| EXERCISE BRIEF |
Of all the lines in the material, tally those containing the string "with", and report nothing but the total.

#### RECORDS TO PROCESS

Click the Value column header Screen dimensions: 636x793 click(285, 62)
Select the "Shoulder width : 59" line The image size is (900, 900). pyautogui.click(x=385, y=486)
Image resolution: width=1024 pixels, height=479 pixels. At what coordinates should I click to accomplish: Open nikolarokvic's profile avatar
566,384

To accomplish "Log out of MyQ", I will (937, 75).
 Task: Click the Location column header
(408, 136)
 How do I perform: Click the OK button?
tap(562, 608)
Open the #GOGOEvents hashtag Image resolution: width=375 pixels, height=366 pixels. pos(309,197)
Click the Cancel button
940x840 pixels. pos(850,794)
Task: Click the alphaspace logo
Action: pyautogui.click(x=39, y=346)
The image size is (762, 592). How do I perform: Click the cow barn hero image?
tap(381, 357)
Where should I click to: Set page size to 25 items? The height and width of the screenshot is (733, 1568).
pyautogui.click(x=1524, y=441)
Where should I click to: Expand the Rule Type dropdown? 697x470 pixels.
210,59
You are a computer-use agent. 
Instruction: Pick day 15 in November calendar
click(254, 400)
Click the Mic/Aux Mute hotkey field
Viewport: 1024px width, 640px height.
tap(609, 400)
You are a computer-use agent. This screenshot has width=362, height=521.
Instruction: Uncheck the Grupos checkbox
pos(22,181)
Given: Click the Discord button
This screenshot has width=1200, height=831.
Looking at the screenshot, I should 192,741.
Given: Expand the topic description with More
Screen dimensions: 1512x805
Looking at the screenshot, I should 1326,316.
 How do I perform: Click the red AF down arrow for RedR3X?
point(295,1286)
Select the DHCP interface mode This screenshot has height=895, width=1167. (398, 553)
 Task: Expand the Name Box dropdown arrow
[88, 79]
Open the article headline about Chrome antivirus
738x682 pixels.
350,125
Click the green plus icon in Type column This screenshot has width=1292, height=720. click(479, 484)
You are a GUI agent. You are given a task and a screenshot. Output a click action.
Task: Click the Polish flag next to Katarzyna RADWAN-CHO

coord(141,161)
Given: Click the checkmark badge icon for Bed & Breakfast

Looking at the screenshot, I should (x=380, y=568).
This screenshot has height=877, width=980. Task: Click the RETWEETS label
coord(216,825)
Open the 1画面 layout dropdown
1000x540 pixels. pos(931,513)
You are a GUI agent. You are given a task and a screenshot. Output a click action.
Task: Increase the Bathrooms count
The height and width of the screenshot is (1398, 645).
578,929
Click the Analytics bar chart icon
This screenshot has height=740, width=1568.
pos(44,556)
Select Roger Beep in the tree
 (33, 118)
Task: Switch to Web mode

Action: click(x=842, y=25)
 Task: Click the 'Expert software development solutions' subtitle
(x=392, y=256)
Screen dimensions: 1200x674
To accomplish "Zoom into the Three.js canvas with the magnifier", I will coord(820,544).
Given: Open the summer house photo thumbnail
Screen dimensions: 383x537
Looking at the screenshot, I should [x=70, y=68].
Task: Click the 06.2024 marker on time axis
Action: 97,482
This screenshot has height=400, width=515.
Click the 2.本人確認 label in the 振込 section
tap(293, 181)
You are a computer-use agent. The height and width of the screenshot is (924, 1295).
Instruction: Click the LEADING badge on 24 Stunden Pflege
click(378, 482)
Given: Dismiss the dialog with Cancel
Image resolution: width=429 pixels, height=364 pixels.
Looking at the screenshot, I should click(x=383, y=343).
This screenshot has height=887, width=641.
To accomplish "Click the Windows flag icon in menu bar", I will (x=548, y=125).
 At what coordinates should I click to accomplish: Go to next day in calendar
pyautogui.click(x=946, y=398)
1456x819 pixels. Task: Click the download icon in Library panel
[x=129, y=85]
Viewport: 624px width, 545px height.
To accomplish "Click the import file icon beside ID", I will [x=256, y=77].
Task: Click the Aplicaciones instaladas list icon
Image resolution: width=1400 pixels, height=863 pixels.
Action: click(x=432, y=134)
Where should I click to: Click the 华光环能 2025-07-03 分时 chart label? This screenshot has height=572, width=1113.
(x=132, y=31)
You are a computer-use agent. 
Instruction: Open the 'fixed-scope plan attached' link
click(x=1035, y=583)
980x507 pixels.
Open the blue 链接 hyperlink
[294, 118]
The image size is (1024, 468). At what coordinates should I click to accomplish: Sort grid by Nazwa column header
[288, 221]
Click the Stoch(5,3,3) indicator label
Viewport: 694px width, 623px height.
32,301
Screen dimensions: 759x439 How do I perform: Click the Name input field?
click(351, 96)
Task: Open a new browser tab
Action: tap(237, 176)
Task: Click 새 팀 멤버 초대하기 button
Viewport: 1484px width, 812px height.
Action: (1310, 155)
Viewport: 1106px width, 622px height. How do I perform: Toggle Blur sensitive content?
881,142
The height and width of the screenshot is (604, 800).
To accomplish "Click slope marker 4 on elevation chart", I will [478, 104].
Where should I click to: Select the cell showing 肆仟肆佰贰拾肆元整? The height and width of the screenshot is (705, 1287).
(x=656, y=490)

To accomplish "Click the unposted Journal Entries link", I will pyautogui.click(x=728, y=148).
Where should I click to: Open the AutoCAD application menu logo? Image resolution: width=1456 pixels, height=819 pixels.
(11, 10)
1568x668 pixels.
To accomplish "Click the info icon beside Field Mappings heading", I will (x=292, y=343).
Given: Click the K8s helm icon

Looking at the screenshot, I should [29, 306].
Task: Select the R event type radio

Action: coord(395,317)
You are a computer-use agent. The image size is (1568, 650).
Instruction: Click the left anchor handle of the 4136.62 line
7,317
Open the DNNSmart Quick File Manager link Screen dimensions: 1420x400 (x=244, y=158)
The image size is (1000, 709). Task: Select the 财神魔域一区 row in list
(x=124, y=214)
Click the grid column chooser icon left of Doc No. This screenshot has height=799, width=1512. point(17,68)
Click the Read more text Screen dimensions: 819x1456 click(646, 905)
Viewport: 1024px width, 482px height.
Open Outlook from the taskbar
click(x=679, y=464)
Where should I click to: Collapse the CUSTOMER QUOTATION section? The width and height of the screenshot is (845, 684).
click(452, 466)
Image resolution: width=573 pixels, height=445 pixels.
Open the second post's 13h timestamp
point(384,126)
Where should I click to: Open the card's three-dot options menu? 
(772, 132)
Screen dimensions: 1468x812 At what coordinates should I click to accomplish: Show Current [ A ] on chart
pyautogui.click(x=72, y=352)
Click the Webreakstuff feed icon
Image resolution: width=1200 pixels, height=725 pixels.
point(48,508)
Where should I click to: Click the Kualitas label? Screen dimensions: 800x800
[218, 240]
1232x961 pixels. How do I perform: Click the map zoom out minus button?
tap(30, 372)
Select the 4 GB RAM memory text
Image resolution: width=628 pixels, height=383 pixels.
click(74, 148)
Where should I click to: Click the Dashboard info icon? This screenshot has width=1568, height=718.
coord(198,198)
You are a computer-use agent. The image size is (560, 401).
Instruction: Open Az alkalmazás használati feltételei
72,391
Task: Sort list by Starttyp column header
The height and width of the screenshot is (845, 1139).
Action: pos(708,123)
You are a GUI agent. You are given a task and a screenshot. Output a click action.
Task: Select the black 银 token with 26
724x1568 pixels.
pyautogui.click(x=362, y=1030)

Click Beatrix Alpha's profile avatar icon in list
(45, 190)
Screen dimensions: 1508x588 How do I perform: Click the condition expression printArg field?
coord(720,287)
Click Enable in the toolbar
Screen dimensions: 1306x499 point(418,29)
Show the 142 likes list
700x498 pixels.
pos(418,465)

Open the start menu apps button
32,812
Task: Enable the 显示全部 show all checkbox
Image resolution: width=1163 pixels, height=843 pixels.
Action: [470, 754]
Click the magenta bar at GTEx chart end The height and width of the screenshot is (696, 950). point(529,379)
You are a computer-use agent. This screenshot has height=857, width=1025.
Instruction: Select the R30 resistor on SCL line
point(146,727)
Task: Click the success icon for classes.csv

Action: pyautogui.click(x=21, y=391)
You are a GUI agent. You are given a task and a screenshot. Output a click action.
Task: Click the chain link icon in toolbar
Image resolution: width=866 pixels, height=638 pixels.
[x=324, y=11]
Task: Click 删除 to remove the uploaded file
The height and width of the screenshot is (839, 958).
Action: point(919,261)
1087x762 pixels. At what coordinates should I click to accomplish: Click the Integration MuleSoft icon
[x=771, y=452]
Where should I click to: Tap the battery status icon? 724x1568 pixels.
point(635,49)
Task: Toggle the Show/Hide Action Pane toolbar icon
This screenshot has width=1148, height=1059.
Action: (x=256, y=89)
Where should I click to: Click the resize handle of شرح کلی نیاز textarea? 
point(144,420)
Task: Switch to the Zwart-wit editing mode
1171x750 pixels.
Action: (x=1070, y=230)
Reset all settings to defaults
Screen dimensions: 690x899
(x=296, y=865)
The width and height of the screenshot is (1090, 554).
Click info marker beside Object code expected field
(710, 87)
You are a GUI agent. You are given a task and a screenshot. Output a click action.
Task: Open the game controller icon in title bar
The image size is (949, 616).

########

| RESPONSE TO THE TASK |
4